With volume 13 (1867) the Zeitschrift für deutsches Alterthum began a new series (Neue Folge). In 1876, with volume 19 (New Series 7) its name was changed to the present Zeitschrift für deutsches Altertum und deutsche Literatur and a supplement, the Anzeiger, began publication as a journal of reviews; this sometimes overshadowed the parent journal.

The journal has appeared in quarterly issues since 1931. It was originally published by the Weidmannsche Buchhandlung, first in Leipzig, from 1856 in Berlin. With the third issue of volume 82 (1948/50), Franz Steiner Verlag took over publication. The current publisher is S. Hirzel Verlag.

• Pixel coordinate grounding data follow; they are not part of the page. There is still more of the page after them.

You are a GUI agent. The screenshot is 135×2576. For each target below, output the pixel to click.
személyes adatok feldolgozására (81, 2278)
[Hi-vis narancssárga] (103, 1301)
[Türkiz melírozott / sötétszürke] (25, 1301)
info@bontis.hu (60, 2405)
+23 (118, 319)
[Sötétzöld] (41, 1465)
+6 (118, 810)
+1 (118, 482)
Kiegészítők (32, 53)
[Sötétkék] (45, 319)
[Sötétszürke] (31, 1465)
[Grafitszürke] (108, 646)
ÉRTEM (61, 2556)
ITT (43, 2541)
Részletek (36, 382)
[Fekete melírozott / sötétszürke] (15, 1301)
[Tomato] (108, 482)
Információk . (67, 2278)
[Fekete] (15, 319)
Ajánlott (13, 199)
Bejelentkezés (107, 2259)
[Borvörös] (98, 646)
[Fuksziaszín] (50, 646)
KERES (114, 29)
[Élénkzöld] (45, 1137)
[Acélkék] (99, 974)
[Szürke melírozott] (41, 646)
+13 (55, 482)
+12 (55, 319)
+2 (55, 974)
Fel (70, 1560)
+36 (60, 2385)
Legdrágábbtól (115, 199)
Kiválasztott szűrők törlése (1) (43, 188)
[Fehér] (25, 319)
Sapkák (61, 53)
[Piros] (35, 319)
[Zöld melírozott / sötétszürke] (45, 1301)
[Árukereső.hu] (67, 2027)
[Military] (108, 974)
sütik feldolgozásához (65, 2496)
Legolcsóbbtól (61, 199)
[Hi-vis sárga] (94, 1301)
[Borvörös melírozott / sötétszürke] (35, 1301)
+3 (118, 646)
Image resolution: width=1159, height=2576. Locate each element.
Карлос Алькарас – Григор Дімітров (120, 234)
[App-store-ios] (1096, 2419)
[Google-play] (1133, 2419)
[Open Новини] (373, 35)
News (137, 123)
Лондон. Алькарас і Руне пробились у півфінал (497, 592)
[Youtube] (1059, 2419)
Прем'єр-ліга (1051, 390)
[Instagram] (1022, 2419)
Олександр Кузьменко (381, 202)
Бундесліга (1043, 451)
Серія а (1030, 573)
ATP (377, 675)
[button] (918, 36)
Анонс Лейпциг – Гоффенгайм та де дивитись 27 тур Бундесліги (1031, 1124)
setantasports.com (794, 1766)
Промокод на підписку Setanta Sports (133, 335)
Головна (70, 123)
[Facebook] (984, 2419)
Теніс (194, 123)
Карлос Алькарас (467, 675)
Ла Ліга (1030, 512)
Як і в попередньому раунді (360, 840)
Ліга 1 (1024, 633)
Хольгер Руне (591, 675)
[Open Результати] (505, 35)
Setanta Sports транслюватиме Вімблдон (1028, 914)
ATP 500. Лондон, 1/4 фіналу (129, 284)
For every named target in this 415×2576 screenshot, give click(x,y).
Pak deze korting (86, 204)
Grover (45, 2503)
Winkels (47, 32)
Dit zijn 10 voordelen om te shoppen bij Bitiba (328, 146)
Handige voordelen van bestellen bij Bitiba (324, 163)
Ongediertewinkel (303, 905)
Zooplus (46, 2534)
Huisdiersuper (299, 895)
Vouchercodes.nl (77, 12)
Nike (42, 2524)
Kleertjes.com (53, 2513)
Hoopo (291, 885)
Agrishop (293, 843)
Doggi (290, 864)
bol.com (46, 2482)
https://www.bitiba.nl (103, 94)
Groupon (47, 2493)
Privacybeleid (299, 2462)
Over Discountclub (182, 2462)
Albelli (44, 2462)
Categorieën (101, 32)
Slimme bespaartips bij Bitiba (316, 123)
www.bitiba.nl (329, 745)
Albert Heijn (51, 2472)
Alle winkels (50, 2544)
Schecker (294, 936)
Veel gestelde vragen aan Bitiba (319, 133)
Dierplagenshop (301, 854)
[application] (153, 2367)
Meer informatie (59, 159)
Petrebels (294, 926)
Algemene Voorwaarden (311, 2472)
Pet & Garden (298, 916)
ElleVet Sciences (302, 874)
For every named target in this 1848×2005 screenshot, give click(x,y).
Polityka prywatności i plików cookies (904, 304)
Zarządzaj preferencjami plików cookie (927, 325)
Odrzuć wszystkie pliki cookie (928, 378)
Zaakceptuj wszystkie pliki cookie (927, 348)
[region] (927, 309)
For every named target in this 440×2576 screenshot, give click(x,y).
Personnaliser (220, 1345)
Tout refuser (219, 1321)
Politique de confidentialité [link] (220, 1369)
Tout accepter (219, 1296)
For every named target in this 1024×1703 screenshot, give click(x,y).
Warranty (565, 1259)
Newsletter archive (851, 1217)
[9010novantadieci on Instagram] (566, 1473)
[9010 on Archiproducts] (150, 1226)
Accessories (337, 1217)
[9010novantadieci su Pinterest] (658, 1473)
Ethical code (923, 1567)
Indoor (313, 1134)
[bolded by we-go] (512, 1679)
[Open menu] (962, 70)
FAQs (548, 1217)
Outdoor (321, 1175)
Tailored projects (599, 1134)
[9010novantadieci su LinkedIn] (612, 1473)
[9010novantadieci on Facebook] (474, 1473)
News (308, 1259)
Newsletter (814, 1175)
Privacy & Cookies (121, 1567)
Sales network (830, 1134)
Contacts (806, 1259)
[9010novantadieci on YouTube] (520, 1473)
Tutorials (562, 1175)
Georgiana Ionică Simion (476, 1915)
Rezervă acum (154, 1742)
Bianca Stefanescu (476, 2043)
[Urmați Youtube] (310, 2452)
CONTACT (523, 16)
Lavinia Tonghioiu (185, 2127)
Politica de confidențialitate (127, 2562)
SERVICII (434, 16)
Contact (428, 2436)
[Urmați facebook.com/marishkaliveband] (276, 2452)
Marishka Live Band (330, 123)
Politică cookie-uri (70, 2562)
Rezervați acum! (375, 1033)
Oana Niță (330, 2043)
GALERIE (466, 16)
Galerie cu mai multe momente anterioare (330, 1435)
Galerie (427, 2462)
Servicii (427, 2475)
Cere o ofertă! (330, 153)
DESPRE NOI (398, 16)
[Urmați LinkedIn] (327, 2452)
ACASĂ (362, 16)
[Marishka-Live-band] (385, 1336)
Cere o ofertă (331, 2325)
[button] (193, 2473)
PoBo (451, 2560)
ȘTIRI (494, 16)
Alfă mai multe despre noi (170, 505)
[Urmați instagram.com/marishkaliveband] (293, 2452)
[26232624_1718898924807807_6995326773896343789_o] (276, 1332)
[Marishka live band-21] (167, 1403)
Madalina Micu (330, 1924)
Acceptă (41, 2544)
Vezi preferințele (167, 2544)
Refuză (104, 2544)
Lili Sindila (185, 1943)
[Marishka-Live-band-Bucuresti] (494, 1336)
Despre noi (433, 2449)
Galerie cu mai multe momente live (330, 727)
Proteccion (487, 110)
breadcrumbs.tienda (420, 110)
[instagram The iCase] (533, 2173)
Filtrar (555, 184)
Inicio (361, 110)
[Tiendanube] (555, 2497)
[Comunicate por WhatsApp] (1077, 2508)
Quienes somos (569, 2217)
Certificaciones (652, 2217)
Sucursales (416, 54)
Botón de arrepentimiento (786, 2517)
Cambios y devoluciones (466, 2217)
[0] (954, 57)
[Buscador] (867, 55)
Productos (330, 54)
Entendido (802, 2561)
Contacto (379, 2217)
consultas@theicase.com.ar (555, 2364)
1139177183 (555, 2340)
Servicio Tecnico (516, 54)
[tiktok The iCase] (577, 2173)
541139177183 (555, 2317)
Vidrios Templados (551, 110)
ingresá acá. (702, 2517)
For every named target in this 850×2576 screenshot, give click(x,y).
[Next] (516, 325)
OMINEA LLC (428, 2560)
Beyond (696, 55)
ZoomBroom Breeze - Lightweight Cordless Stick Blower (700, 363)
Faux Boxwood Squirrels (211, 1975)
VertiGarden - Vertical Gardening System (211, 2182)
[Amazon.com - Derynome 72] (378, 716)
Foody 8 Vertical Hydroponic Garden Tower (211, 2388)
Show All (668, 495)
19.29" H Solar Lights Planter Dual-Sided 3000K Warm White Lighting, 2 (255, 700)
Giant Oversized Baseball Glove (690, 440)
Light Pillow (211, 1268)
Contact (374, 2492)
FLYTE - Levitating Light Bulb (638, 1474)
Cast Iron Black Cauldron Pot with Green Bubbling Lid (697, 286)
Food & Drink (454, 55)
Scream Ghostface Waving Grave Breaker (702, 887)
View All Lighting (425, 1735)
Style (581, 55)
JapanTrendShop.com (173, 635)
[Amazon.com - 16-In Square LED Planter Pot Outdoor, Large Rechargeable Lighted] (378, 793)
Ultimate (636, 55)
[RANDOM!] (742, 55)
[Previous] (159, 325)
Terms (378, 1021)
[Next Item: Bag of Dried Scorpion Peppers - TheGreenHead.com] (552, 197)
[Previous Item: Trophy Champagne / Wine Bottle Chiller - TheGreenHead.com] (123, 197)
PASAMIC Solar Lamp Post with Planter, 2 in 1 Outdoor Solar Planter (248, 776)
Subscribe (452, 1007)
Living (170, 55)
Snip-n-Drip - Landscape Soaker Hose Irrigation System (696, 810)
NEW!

Since volume 140 (2011) the editor-in-chief has been Jürgen Wolf (University of Marburg).

=== Editors ===
- 1841 - 1874: Moriz Haupt (only 16 volumes appeared)
- 1874 - 1883: Karl Müllenhoff and Elias von Steinmeyer
- 1874 - 1890: Elias von Steinmeyer
- 1891 - 1926: Gustav Roethe and Edward Schröder
- 1926 - 1931: Edward Schröder
- 1932 - 1938: Edward Schröder and Arthur Hübner
- 1939 - 1955: Julius Schwietering
- 1956 - 1963: Julius Schwietering and Friedrich Ohly
- 1963 - 1969: Friedrich Ohly
- 1969 - 1985: Kurt Ruh
- 1986 - 1997: Franz Josef Worstbrock
- 1998 - 2010: Joachim Heinzle
- 2011 - present: Jürgen Wolf

== Editorial philosophy ==
Haupt wrote a statement of purpose in the first issue in which he set out the journal's range: "the literature, language, customs, legal history [and] belief of German antiquity". The major focus from the beginning was publishing editions of Old and Middle High German works, which were presented for the most part for an academic readership, without explanatory material. The journal "quickly became the most important academic forum for the 'Berlin school'". In reaction to the narrowness of its approach, a quarterly named Germania was founded by Franz Pfeiffer in 1856, with the objective of reflecting the broader approach of Jacob Grimm and of classical philology and of therefore laying a greater emphasis on articles than editions. The foundation of the Zeitschrift für deutsche Philologie in 1868 was also a reaction to the ZfdAs restricted focus, in its case intended to supplement it. For at least a century, this emphasis on philology and relatively few changes of editor left the Zeitschrift für deutsches Altertum und deutsche Literatur largely untouched by changes in opinion in the field. Until the end of World War II, the editor was traditionally the Chairman of the Faculty of Germanistik at the University of Berlin. It was a relatively impersonal publication, sometimes accused of arrogance, and did not even include death notices for many decades.